##### Extract #####

The involution on $M^{\prime}$ is given by $\overline{b^{l_{1}}\gamma_{1}b^{l_{2}}\dots\gamma_{l_{k-1}}b^{l_{k}}}=b^{l_{k}}\bar{\gamma}_{k-1}b^{l_{k-1}}\dots\bar{\gamma}_{{1}}b^{l_{1}}$ . The definition of $\mathbb{H}$ implies that the irreducible representations of $\mathbb{H}$ are sub-representations of the tensor products

(b\otimes\alpha_{1}\otimes b)\otimes\dots\otimes(b\otimes\alpha_{K}\otimes b),K\in\mathbb{N},\alpha_{i}\in\operatorname{Irr}(\mathbb{G})

which decomposes as a direct sum of irreducible representations $b^{l_{1}}\gamma_{1}b^{l_{2}}\dots\gamma_{l_{k-1}}b^{l_{k}}\in M^{\prime}$ with

$\bullet$

$l_{1},l_{k}$ odd integers and $l_{i}\geq 2$ even integers for all $1<i<k$ ,
$\bullet$

For all $i$ , $\gamma_{i}\subset\alpha_{i_{1}}\otimes\dots\otimes\alpha_{i_{t}}$ for some $i_{1},\dots,i_{t}\in\{1,\dots,k\}$ ,
$\bullet$

$w=b^{2K}$ obtained in the case $1\subset\alpha_{1}\otimes\dots\otimes\alpha_{K}$ .

##### Available data #####

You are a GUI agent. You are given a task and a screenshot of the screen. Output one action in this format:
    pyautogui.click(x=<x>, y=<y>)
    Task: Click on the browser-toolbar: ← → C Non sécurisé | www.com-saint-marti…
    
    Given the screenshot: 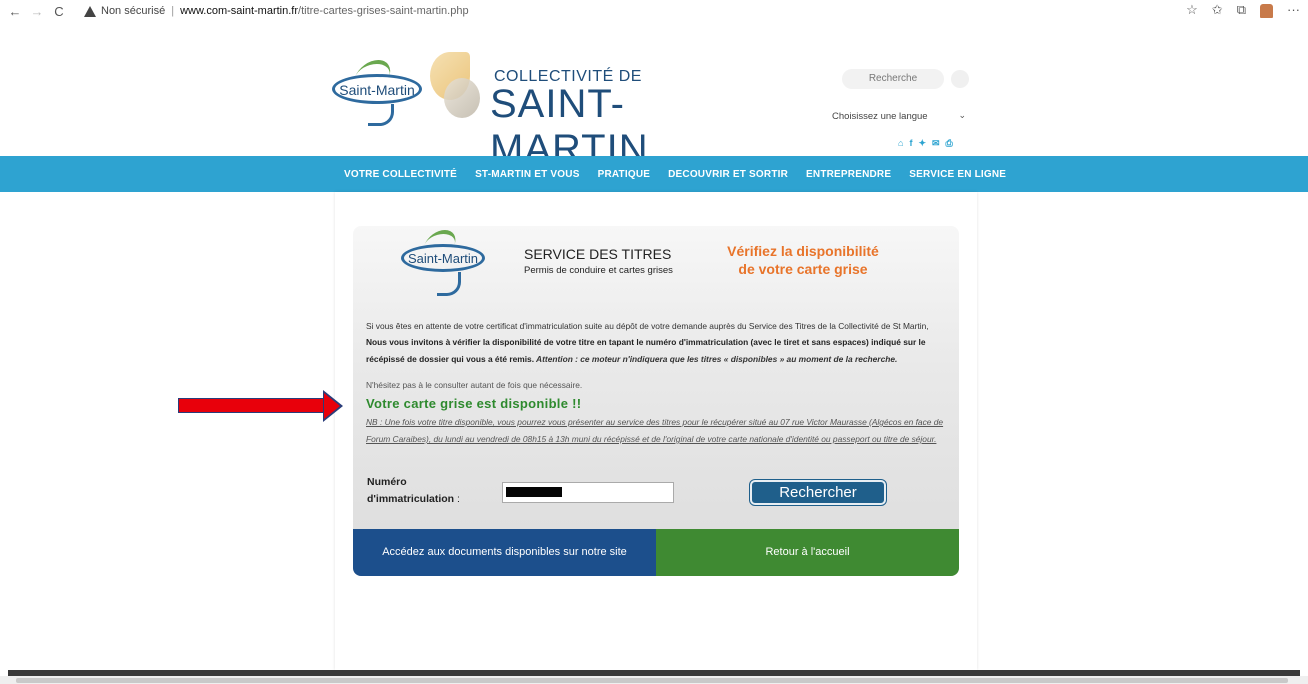 What is the action you would take?
    pyautogui.click(x=654, y=11)
    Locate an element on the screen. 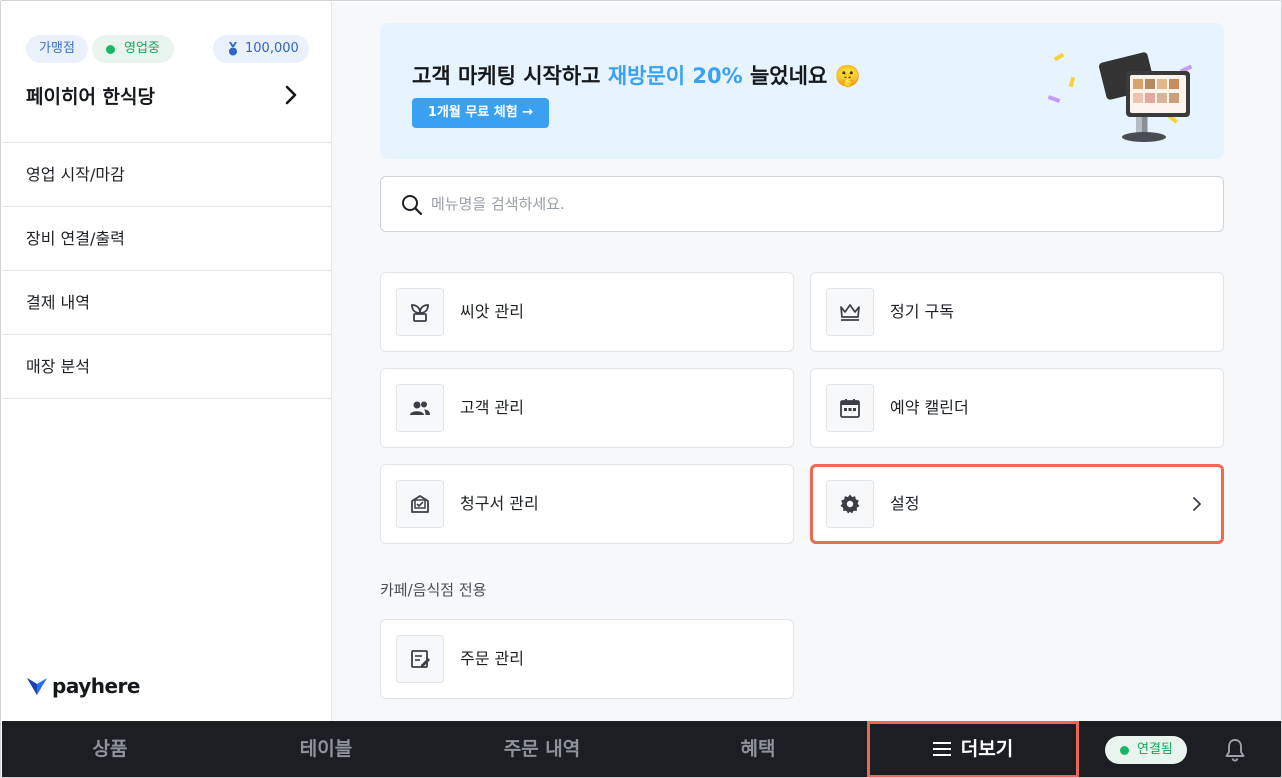 The image size is (1282, 778). tab-tables: 테이블 is located at coordinates (326, 749).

#####

Task goal >>
In the excerpt on irreducible representations at the top of the page, what kind of integers must $l_{1}$ and $l_{k}$ be?

Exercise result >>
They must be odd integers.